● Übungsaufgaben
1. Könntest du aus dem Text zum Einwanderungsrecht die Passage, beginnend mit „Eigentlich muss sich“ und endend mit „einem anderen Lehrberuf.“, wortgetreu wiedergeben?
2. Wie lässt sich der Text zum Einwanderungsrecht nach seinem letzten Satz fortsetzen?

● Ausgangstext
_ _ _ _

Deshalb geht es bei einem Einwanderungsrecht auch erst einmal darum, dass durch die Diktion
eines solchen gesamten Einwanderungsgesetzbuches deutlich gemacht wird, dass jeder hier
willkommen ist und jeder hier eine Chance bekommt. Der große Gewinn wäre, wenn ein
solches Regelungswerk die Möglichkeit schaffen würde, dass Menschen, die beispielsweise als
Flüchtlinge zu uns kommen, leichter hier einen dauerhaften Aufenthaltsstatus erhalten
können und sogar zu einem „normalen“ Einwanderer mit allen damit verbundenen
Möglichkeiten werden können. Das muss das Ziel eines großen Einwanderungsgesetzbuches
sein. Dann hätten wir ein wirklich modernes Einwanderungsrecht. 3
Wenn wir uns nun betrachten, wer kommen soll, muss, kann oder darf, dann ist glaube ich
schon vieles vorher festgelegt. In der EU gibt es Freizügigkeit, so dass wir hier nicht darüber
diskutieren müssen, ob jemand aus Portugal kommen darf oder nicht. Er darf nämlich
kommen. Für den SSW steht es auch außer Frage, dass diejenigen, die als Flüchtlinge zu uns
kommen und nicht wieder in ihr Ursprungsland zurück reisen, ebenfalls ohne Einschränkungen
bei uns bleiben können sollten. In der Realität ist dies im Übrigen schon in einem großen
Umfang so – allerdings legen wir diesen Menschen eine Vielzahl von Steinen in den Weg.
Wenn wir also davon ausgehen, dass EU-Bürger und Flüchtlinge bei uns bleiben, dann kann das
angedachte Punktesystem nur noch auf die Menschen angewandt werden, die über diese
beiden Gruppen hinaus zu uns kommen wollen. Ich wage voraus zu sagen, dass dies eine
vergleichsweise kleine Gruppe sein wird. Deswegen eignet sich eine solche Debatte, wie diese
heute, auch nicht unbedingt dazu, dieses Mittel als eine Möglichkeit zur Begrenzung von
Einwanderung anzusehen, wie es manch einer draußen tut. Vielmehr geht es hier um eine Art
Reststeuerung. Ob dies wirklich funktioniert, bin ich mir nicht sicher. Ich glaube, auch die
Kanadier und andere traditionelle Einwanderungsgesellschaften zweifeln hier immer mehr.


Eigentlich muss sich auch durch ein neues Einwanderungsgesetz eher das ausdrücken, was wir
alle wissen – nämlich, dass wir in naher Zukunft einen Fachkräftemangel haben werden.
Deshalb brauchen wir rechtliche Regelungen, die es insbesondere Fachkräften attraktiv
erscheinen lassen, sich hier bei uns niederzulassen. Und dabei denke ich nicht nur wie bisher an
Hochschulabsolventen, sondern an die ganz normale gut ausgebildete Fachkraft. Sei es im
Pflegebereich, sei es in der Metallverarbeitung oder eben auch in einem anderen Lehrberuf.

_ _ _ _

● Vorliegende Angaben

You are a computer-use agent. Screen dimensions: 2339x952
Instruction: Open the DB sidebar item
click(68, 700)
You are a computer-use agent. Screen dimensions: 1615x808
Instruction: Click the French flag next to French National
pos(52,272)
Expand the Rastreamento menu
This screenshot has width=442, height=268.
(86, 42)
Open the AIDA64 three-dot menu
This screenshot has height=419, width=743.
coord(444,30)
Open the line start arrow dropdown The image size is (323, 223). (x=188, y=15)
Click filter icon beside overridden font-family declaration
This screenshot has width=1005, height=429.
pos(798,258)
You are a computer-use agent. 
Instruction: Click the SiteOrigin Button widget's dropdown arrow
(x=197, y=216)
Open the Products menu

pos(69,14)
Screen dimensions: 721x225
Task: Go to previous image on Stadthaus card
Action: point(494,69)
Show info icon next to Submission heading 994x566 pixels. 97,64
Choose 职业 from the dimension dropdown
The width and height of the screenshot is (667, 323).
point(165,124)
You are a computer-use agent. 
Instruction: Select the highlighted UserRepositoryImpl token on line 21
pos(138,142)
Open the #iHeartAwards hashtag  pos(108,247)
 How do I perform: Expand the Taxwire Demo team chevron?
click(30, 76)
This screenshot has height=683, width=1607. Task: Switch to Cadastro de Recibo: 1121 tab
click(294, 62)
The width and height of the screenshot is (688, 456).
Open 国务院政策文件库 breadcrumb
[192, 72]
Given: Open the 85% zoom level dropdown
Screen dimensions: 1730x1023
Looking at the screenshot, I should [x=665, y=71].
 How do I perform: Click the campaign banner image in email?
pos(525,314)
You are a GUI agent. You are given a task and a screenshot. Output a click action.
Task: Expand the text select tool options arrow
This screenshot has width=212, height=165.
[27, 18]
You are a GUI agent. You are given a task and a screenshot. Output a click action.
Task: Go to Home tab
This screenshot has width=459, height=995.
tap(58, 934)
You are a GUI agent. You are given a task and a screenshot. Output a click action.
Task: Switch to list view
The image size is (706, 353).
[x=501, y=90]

_ _ _ _

● Lösungen
1.
Eigentlich muss sich auch durch ein neues Einwanderungsgesetz eher das ausdrücken, was wir
alle wissen – nämlich, dass wir in naher Zukunft einen Fachkräftemangel haben werden.
Deshalb brauchen wir rechtliche Regelungen, die es insbesondere Fachkräften attraktiv
erscheinen lassen, sich hier bei uns niederzulassen. Und dabei denke ich nicht nur wie bisher an
Hochschulabsolventen, sondern an die ganz normale gut ausgebildete Fachkraft. Sei es im
Pflegebereich, sei es in der Metallverarbeitung oder eben auch in einem anderen Lehrberuf.

2.
Wenn ein Einwanderungsgesetz Erfolg haben soll, muss es eines sein, dass einerseits Recht
formuliert und andererseits auch die Erwartungen der Gesellschaft widerspiegelt. Und da sind
wir dann auch schon bei einem Paradoxon angekommen. Die Gesellschaft erwartet, dass die
Menschen Deutsch lernen, aber gleichzeitig verweigern wir denjenigen, die es am nötigsten
brauchen, das Recht dazu. Wenn wir hier klare Ansprüche der Betroffenen hätten und damit 4
auch die Erwartungen verknüpfen würden, dass man diese Sprach- und Integrationskurse auch
besucht, hätten wir einen riesigen Schritt hin zu mehr Integration getan. Das setzt aber voraus,
dass hierfür auch die Finanzmittel zur Verfügung gestellt werden. Aber man kann sich auch
sicher sein, dass dieses sich um ein Vielfaches wieder auszahlt.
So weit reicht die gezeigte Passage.